All four seemed to produce good images. I normally try my old lenses on my Canon R with an adapter but that is not possible in this case because of the three lens elements permanently attached to the camera. So we have to judge performance using film.
And that brings up an interesting discussion. You see
I don’t really think that sharpness is the be all and end all of lenses. Images created by a particular lens can be soft or sharp but whether it creates a good photograph is up to the photographer. The trick is to chose the style of photograph to match the strengths of the lens. That comes from experience and skill in the person holding the camera.
Once the film was developed I scanned all of these images on my flatbed scanner at 2400 dpi. The film is actually capable of more detail than the scanner can produce but the results are sufficient for our purposes.
The image on the left is the full frame taken with the EX 50mm f/1.8 lens. On the right is the flower from that image shown at Photoshop’s 100%. The image is soft but that is due to a combination of the film and scanner limitations. The lens alone is certainly better than this.
I like the 80mm to 100mm focal range. The EE 95mm f/3.5 looks a little funny on the camera but it functions well as you can see here.

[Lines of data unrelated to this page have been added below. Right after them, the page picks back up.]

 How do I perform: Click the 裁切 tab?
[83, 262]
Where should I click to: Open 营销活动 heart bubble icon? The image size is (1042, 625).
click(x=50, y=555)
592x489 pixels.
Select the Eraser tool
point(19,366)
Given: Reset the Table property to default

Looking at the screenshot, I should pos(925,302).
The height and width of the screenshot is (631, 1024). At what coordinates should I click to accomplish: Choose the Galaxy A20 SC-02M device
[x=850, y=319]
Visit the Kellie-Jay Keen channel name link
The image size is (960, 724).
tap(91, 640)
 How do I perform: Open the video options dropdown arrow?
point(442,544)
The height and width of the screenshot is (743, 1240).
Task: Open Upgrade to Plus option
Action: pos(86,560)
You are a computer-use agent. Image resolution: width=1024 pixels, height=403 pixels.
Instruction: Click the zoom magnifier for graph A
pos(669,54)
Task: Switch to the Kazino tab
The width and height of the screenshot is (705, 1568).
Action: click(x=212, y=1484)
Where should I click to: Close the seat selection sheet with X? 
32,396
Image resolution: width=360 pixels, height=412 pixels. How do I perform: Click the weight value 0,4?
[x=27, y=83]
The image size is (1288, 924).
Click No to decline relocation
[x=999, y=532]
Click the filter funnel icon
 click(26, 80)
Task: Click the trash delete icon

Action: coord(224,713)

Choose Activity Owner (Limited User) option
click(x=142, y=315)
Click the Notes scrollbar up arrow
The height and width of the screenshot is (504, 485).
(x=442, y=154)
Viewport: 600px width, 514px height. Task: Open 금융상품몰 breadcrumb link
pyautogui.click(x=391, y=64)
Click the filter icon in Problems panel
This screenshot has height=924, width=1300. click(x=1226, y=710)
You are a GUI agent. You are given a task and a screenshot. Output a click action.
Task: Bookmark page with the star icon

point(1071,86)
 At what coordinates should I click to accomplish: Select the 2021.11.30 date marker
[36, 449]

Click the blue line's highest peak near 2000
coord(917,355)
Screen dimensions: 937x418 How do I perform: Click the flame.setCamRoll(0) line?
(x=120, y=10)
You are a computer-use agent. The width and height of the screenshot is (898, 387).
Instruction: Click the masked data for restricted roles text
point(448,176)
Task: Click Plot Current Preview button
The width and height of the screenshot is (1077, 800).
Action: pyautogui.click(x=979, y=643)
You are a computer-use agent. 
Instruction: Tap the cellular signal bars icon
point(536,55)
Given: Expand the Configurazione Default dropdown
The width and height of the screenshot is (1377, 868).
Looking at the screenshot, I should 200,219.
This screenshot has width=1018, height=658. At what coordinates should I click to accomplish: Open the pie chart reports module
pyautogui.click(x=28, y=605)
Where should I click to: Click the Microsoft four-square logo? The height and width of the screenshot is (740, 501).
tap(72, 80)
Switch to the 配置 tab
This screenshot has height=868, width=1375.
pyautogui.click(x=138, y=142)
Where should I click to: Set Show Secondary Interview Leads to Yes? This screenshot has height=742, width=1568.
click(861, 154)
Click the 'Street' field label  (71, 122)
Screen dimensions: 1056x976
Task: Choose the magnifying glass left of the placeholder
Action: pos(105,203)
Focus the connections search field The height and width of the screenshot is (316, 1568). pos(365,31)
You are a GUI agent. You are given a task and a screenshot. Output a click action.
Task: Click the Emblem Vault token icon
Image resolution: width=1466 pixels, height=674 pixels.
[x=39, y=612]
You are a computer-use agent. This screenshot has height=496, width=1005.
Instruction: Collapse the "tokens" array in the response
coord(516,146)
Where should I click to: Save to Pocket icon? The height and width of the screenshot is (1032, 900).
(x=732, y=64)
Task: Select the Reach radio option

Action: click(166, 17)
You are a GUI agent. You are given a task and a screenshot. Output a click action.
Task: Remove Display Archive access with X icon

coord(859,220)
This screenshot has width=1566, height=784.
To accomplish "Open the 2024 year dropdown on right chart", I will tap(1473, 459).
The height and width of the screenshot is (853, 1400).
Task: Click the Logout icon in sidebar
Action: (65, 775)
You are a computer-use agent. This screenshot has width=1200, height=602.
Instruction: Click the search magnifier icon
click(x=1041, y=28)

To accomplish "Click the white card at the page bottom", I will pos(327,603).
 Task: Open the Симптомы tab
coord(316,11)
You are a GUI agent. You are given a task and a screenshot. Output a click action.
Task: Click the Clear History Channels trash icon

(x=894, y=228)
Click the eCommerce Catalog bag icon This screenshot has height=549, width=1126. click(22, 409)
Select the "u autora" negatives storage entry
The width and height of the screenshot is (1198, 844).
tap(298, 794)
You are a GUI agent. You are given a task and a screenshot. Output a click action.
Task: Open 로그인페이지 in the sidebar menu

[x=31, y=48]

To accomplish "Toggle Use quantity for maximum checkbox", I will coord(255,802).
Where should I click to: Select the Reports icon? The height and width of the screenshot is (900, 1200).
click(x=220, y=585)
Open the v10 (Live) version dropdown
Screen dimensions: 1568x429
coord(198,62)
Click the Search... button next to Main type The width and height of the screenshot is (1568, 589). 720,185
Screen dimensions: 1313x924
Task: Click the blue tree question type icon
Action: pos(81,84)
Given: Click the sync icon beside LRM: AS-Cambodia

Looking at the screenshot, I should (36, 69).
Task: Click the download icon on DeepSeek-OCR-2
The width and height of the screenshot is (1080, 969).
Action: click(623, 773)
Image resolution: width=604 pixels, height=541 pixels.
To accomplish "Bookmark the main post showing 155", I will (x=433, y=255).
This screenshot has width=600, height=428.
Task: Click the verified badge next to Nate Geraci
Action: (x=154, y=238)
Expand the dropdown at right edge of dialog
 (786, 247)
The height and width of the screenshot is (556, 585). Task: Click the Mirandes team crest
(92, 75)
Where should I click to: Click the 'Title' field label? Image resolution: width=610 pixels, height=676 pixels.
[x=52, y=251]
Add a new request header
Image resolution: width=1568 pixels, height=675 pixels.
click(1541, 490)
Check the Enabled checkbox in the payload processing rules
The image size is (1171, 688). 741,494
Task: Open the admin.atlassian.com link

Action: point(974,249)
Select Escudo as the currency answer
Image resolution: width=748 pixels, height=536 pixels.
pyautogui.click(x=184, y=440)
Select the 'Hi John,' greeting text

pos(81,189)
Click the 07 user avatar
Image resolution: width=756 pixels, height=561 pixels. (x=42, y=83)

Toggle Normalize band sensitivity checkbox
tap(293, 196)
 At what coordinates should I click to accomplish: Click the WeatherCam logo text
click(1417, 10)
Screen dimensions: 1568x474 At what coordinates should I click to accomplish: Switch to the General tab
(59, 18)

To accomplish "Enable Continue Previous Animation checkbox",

You can see from these simple images that the Canon EX Auto is a capable camera and definitely worthy of consideration as a shooter. With this simple test I can see no difference in the image quality from one of the four lenses to the next. Because it does not require a battery to operate, it is a manual camera except for the light meter circuitry, there are no electronics to fail. If the shutter becomes sticky it is easily remedied by a camera technician.
These cameras can be found in thrift stores or at camera shows for $30.00 to $60.00 dollars including the “kit” lens. The additional lenses are usually found for around $20.00 to $30.00 dollars. The lenses do not appear as sharp as more expensive FD lenses of the day but they are certainly capable of fine images.